▶ **Exercise brief**: A single number is the answer: the count of lines in the records that hold the word "Task".

(Items listed in a dataset)
········

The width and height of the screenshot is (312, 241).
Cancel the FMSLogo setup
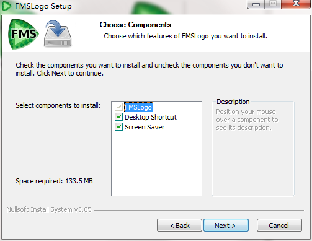279,226
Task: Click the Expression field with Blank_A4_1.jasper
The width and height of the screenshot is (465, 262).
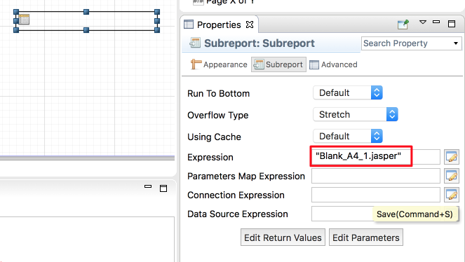Action: [x=376, y=157]
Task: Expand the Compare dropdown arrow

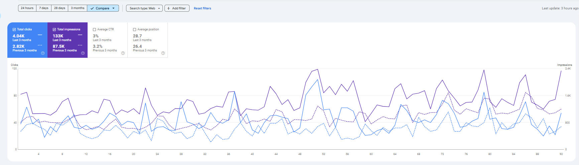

········

▶ **Response box**: 2